Testo: Padre Ermes Ronchi
dal catalogo della mostra
Disegno o pittura? Inizialmente non sapresti dire di che cosa si tratti. Poi vedi emergere figure che sono tagliate su fondi neutri da larghe pennellate bianche, immagini nate da un intreccio di linee di luce, volumi costruiti da soffi di bianco. E la domanda perde il suo senso. È la sintesi felice delle due forme.
Guardo le opere e le ascolto, e attraverso queste immagini arriva fino a me un racconto che è fuori dal tempo, una parabola antica come l’uomo. Secondo una tradizione rabbinica: “ in origine Adamo era vestito di una tunica di luce. Dopo il peccato questa tunica di bellezza è stata ricoperta da un’opaca tunica di pelle. Ma quando verrà il messia, lui farà riaffiorare in ogni uomo la primitiva tunica di luce, in ogni volto l’originaria tunica di bellezza”.
Lo stesso venire alla luce è raccontato dall’Angelo che esce da un’aurora rossa, simbolo di terra, d’umano, di carne che si illumina. E dal Battista, che invece esce dalle sabbie ardenti del deserto, con scintille di deserto addosso.
Guardo e vedo volti bellissimi, maestria del disegno, che parlano la lingua del cuore, della tenerezza e della bellezza, il solo linguaggio universale. La Santa Famiglia, ad esempio: il Bambino bello come in un quadro di Guido Reni; la Madre che fiorisce di piena umanità come nelle migliori botteghe del Rinascimento; Giuseppe che irradia dolcezza e virilità: è la bellezza che crea ogni comunione. Anche con chi guarda.
Ci sono dimensioni come la poesia, la bellezza, la pittura che apparentemente non servono, ma hanno un valore primario, perché ci ricordano l’eccedenza del mondo rispetto all’utile e all’economico, e quindi sono profondamente legate a un oltre, alla speranza, alla gratuità, alla grazia.

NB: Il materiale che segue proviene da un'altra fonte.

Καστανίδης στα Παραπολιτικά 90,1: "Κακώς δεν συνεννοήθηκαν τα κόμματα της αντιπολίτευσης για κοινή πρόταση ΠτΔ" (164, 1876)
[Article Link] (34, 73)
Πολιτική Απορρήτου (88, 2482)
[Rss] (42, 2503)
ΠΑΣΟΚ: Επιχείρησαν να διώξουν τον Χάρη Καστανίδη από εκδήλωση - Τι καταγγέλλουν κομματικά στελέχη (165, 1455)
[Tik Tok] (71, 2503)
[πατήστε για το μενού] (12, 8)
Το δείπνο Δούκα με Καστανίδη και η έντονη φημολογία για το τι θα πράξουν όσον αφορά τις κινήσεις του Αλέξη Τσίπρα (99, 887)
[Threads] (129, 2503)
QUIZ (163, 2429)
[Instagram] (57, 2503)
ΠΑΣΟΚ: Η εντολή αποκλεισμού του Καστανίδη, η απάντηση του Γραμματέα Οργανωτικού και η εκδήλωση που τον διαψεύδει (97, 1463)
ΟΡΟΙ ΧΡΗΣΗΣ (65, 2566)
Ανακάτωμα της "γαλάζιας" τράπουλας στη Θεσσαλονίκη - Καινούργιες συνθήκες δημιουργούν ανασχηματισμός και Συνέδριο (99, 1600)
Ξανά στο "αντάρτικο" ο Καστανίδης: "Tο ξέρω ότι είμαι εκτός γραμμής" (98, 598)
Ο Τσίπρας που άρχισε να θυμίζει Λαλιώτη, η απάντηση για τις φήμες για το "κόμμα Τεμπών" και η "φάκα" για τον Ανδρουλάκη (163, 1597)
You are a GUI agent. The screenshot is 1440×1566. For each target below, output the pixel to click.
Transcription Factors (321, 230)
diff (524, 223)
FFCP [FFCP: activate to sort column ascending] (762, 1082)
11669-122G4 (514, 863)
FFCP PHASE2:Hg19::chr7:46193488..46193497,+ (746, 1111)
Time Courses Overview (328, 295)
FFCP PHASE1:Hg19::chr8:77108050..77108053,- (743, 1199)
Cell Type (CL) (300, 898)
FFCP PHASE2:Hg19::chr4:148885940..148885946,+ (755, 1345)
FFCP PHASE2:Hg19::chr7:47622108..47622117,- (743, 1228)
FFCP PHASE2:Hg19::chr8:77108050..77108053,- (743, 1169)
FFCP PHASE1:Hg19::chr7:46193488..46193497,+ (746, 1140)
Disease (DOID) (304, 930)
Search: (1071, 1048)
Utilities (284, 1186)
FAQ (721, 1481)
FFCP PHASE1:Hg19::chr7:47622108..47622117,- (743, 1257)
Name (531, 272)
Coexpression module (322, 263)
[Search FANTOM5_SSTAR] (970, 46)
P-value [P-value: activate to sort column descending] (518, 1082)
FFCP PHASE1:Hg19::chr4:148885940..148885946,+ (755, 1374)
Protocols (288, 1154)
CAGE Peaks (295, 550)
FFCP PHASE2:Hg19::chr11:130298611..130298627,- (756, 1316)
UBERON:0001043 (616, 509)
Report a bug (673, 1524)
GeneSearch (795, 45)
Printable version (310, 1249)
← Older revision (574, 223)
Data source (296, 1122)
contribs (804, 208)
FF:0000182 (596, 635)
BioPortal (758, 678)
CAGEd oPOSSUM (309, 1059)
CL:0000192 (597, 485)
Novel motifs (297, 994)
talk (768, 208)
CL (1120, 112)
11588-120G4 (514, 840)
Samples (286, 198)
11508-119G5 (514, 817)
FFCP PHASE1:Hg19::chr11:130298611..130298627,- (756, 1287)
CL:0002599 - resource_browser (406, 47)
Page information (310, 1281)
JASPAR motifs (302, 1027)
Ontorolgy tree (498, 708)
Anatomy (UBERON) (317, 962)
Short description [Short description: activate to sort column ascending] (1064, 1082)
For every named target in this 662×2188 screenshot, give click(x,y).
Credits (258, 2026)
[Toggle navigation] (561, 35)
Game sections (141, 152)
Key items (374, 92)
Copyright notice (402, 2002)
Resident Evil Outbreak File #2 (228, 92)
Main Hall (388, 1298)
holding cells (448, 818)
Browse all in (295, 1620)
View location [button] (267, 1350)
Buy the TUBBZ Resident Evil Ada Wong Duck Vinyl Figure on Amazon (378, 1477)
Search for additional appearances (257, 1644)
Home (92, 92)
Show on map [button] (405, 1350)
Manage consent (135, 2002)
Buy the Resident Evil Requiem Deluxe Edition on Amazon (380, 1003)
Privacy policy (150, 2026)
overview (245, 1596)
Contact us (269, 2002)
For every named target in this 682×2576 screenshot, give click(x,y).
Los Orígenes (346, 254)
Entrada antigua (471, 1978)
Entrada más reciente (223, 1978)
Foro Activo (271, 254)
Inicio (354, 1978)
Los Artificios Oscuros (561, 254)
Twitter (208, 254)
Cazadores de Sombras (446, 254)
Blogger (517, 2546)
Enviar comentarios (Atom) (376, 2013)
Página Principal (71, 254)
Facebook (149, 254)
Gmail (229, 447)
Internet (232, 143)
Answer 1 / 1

Se vogliamo avere in futuro una generazione capace di vita spirituale e non solo clienti o consumatori, dobbiamo trasmettere il senso della poesia, della bellezza, dell’arte.
Così leggere queste immagini, così senza peso, hanno una voce che sussurra, suadente, e non grida mai. Suggerisce che se ti affacci, puoi vedere un’altra dimensione. Le opere di Annamaria Trevisan non fermano lo sguardo, non lo bloccano, non lo saziano, ma lo conducono oltre. Si offrono come una soglia da oltrepassare, come evidenzia la grande pala-dittico di Crocifissione / Risurrezione, dove sulla croce già respira la pasqua. Le sento come un varco, una fessura, una breccia, benevoli, in cui volentieri mi inoltro, mi perdo e mi ritrovo, in un misterioso e gioioso labirinto di luce. Perché l’arte vera è sempre profezia di gioia, perché “Tutta l’arte di prim’ordine è per essenza religiosa. L’arte è come la carne della spiritualità, testimonia in favore dell’incarnazione: nel frammento, il Tutto” (S. Weil).